II. ANALYSIS Two relevant facts cannot be reasonably disputed: (1) at present, no federal question is presented and (2) Plaintiff made the amendment solely for the purpose of eliminating federal jurisdiction. The parties also agree that at present, this Court has discretion to determine whether to exercise supplemental jurisdiction to keep this case in federal court. ECF 17-1 at 5–13; ECF 21 at 2–4. Under 28 U.S.C. § 1367(c), a district court “may decline to exercise supplemental jurisdiction” over state claims if, inter alia, the court “has dismissed all claims over which it has original jurisdiction,” or, “in exceptional circumstances, there are other compelling reasons for declining jurisdiction.” § 1367(c). The Supreme Court has explained that district judges should “consider and weigh in each case, and at every stage of the litigation, the values of judicial economy, convenience, fairness, and comity in order to decide whether to exercise jurisdiction over a case brought in that court involving pendent state-law claims.” Carnegie-Mellon Univ. v. Cohill, 484 U.S. 343, 350 (1988). “When the balance of these factors indicates that a case properly
belongs in state court, as when the federal-law claims have dropped out of the lawsuit in its early stages and only state-law claims remain, the federal court should decline the exercise of jurisdiction.” Id. (footnote omitted); see also United Mine Workers of Am. v. Gibbs, 383 U.S. 715, 726 (1966) (“Needless decisions of state law should be avoided both as a matter of comity and to promote justice between the parties, by procuring for them a surer-footed reading of applicable law.”). After considering the Carnegie-Mellon factors, this Court will decline to exercise supplemental jurisdiction over the Plaintiffs' pendent state law claims. This Court has had no involvement in this case until this instant motion, and this litigation is at its earliest stages. Any discovery that has been conducted will not be wasted, as it will be relevant in the state court
proceeding. While this Court is entitled to consider Plaintiff’s forum manipulation in making its determination, this Court is unpersuaded that the interest in deterring forum manipulation should outweigh the more important considerations of federalism and comity, and the preference that state claims be adjudicated in state court. See, e.g., Green v. Baltimore City Police Dep't, No. 10-CV- 3216, 2011 WL 335868, at *2 (D. Md.
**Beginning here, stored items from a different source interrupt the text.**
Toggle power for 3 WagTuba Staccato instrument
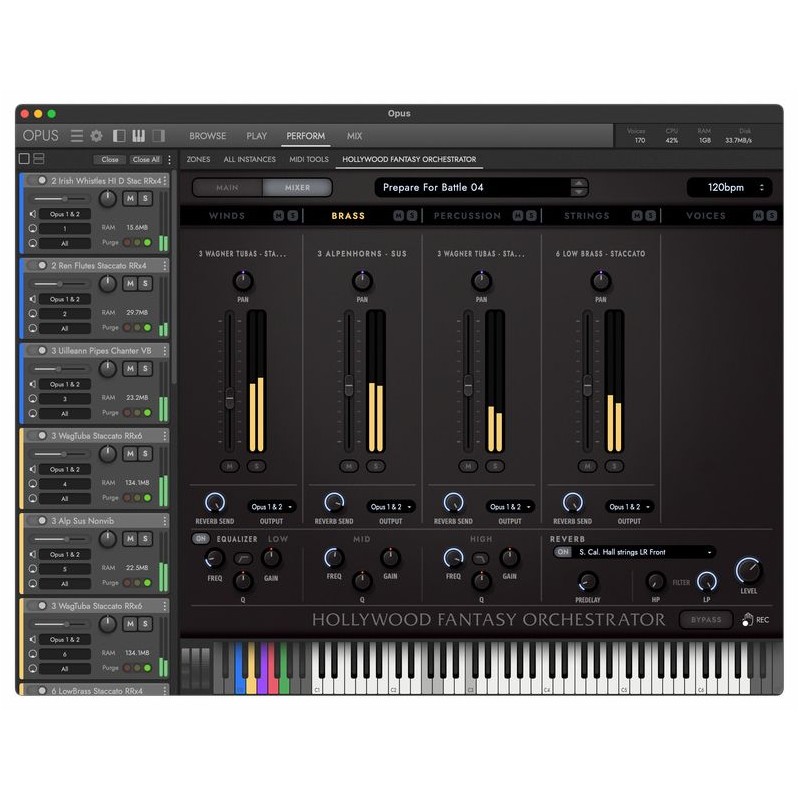Screen dimensions: 800x800 pyautogui.click(x=41, y=436)
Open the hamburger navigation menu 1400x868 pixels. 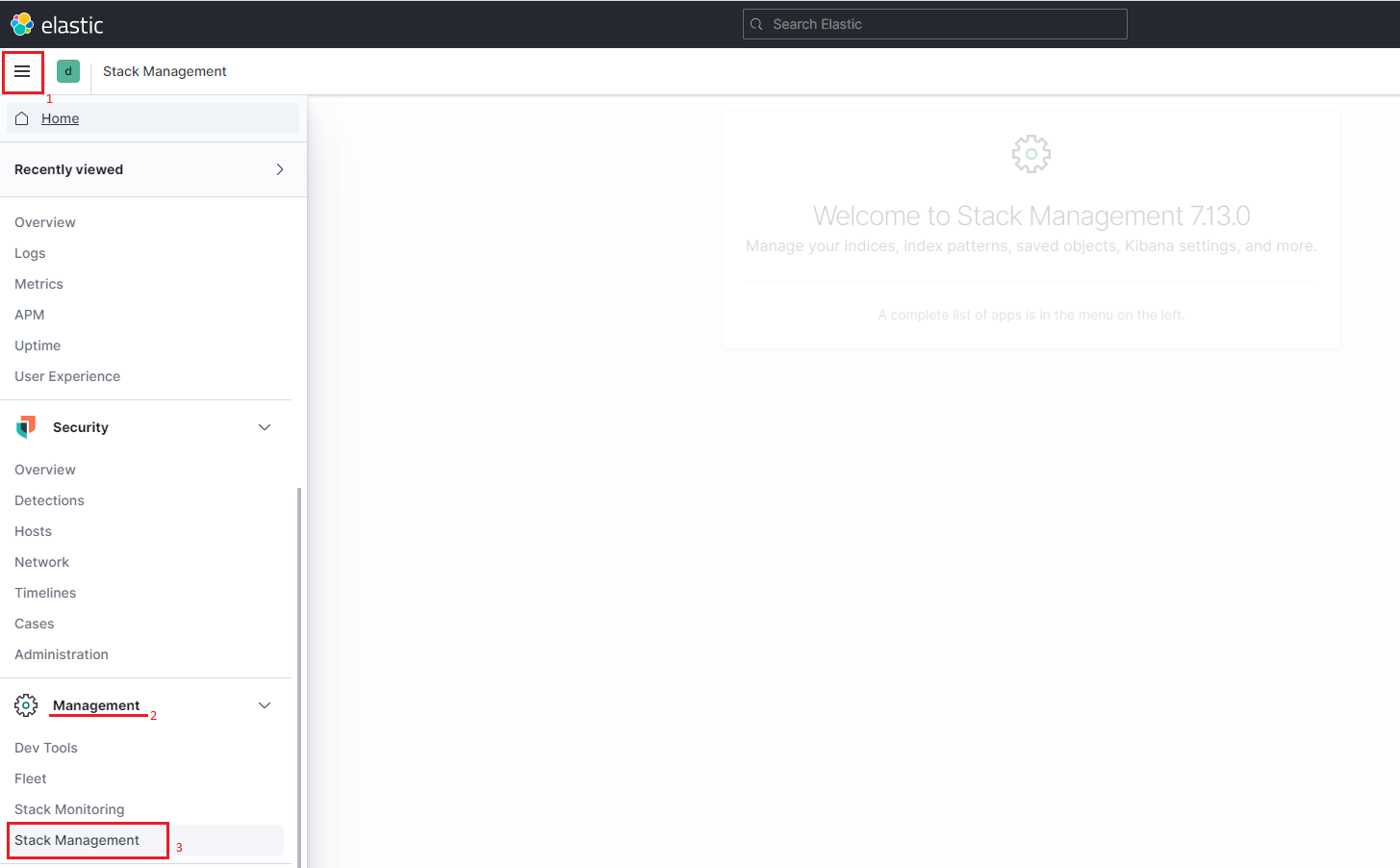point(23,70)
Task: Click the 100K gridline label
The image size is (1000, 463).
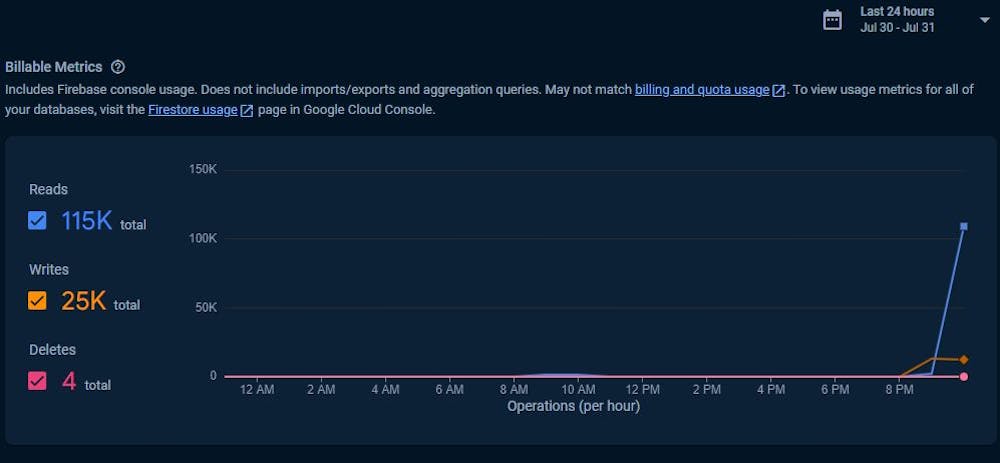Action: pyautogui.click(x=203, y=239)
Jan. 31, 2011) (declining to exercise supplemental jurisdiction notwithstanding forum manipulation concerns); Berry v. PLC, Inc., No. 06-CV-0006, 2006 WL 1042373, at *2 (D. Md. Apr. 20, 2006) (same). III. CONCLUSION For the reasons set forth above, Plaintiff’s Motion for Remand, ECF 17, is GRANTED and this case will be remanded to the Circuit Court for Anne Arundel County for further proceedings. The federal case will be CLOSED. A separate Order is filed herewith.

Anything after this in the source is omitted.